Meet the Other Phone. Only the apps you allow.

Meet the Other Phone.
Only the apps you allow.

Buy now

Please or to access all these features

AIBU?

Share your dilemmas and get honest opinions from other Mumsnetters.

to not want nieces/nephews to visit newborn

141 replies

SalBySea · 15/12/2008 16:44

hi, I am pregnant with my first child and I am just wondering if this is a normal/reasonable concern or not:

Our nieces/nephews are in nursery and reception. I dont think that they should visit our baby until its a few weeks old and has build up a bit more of an immune system. Am I being over protective? If you think I'm reasonable, what's the most diplomatic way to say this to families, dont want them thinking that I think their kids are sickly, lurgy ridden things with cooties.

OP posts:
SalBySea · 15/12/2008 17:12

"did you go and visit your newborn nieces and nephews?" no never in the first fortnight.

OP posts:
WalkingInAWonderStuffingLand · 15/12/2008 17:13

If you bfeed then your lo will probably shrug off any colds quite quickly, dd had one when she was about 4 weeks old and it only lasted 24 hours. Little babies are very dull, the neices and nephews will be very excited to see new baby but will loose interest in about 2 minutes so won't breathe over the baby much really
Get dh to co-ordinate visitors and make tea, imo best to see them whilst he is about. A week of just you and DH with newborn is reasonable imo and maybe better to tell relatives this than suggest the lo be protected from his cousins? My dh organised for everyone to come over the Saturday I came out of hospital, I was a bit totally shattered, but it did get all the visitors off our back for a while.

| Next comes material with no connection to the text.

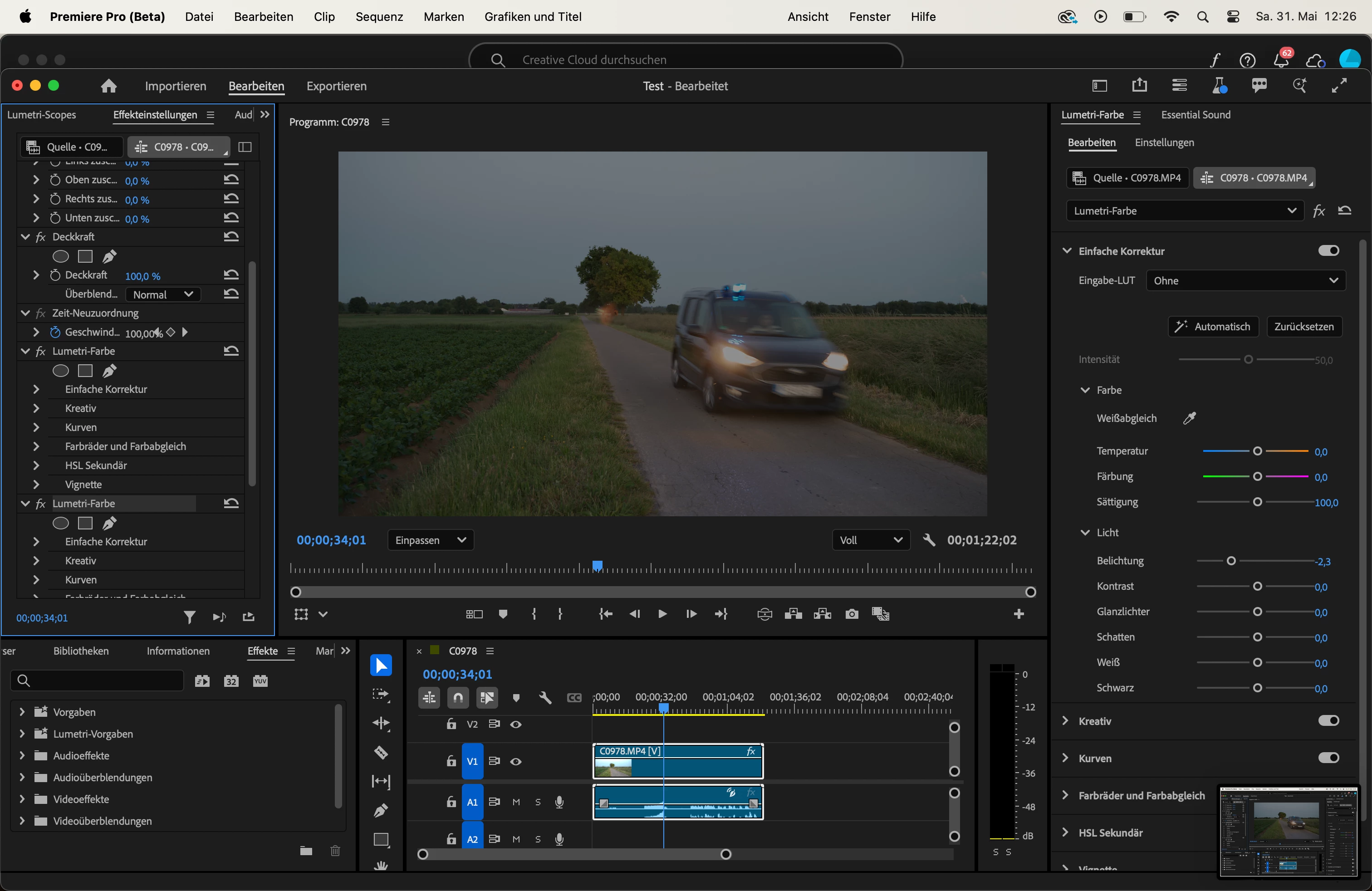Click the Temperatur slider handle

pyautogui.click(x=1257, y=451)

WinkyWinkola · 15/12/2008 17:13

Not sure how that's relevant anyway.

crokky · 15/12/2008 17:14

I think you are being a bit over anxious. I have a tendency to this myself!

I have a 2.9yo and a 9mo. The day my 2.9yo was born, my mum got a cold. He didn't catch it anyway, but the MW said he would be fine even if he had caught a cold (he was delivered at 37 weeks due to complications, but she still said it would be fine).

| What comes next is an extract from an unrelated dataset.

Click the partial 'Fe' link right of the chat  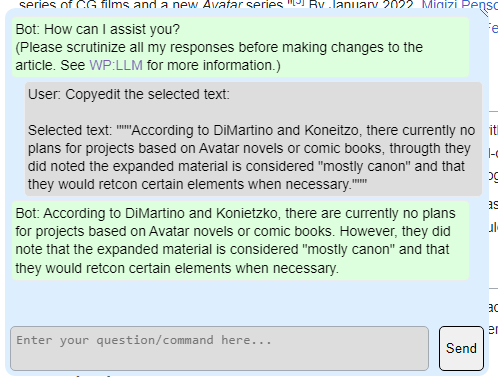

Your baby will be VERY well protected by breastmilk. My toddler last week picked up the Norovirus D&V bug and gave it to everyone apart from my baby, who the doc said was very well protected by breastmilk. I even vomited whilst feeding her and fed her a number of times whilst I had the bug and she still didn't get it.

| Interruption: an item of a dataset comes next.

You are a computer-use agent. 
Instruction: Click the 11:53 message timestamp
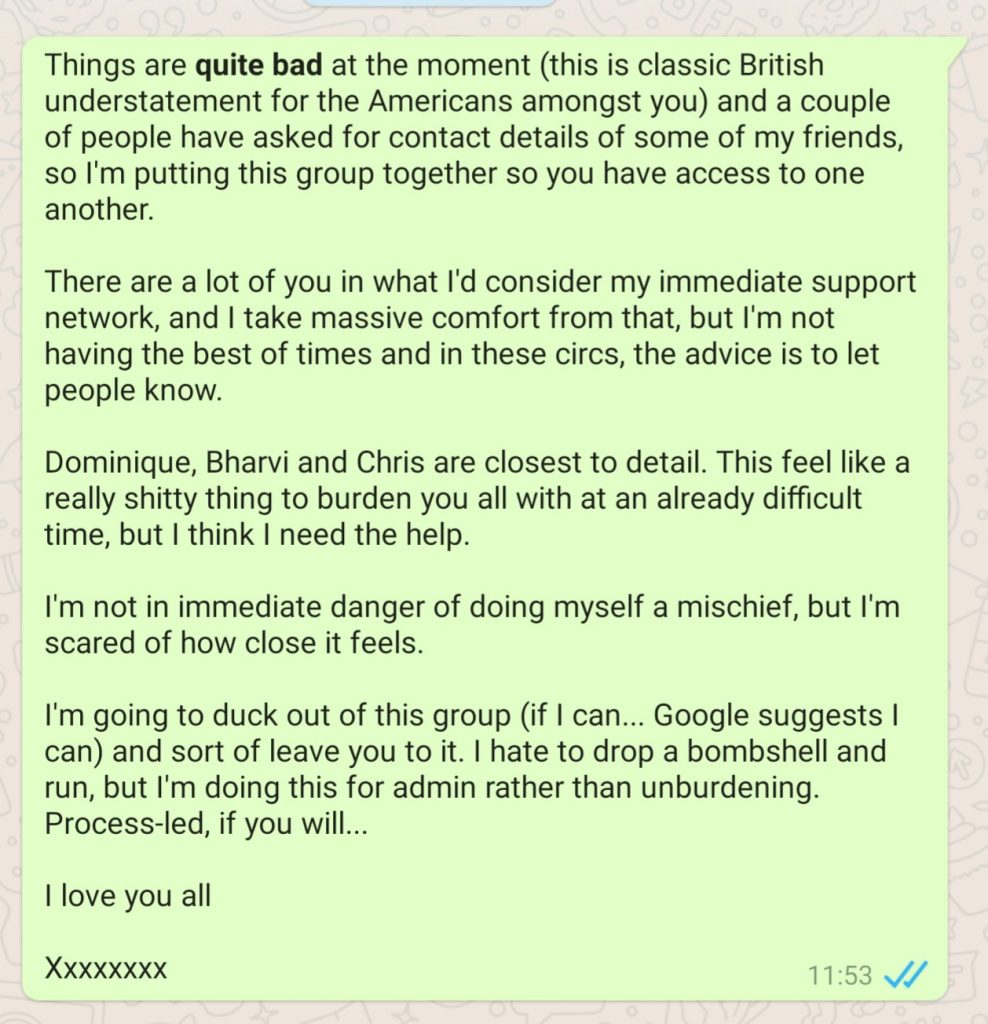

Anyway, if your siblings/siblings in law are nice people, just admit to them that you feel very anxious about the new baby and please could they wash their toddlers hands. I would not let my DS touch anyone's newborn without washing his hands first, as he is a typical toddler - a dirty little bugger! Even if he didn't wash his hands, it would be fine anyway as the little colds and bugs won't harm your baby. Like another poster said, the jabs are mainly for diseases like polio etc which your nieces and nephews won't be carrying.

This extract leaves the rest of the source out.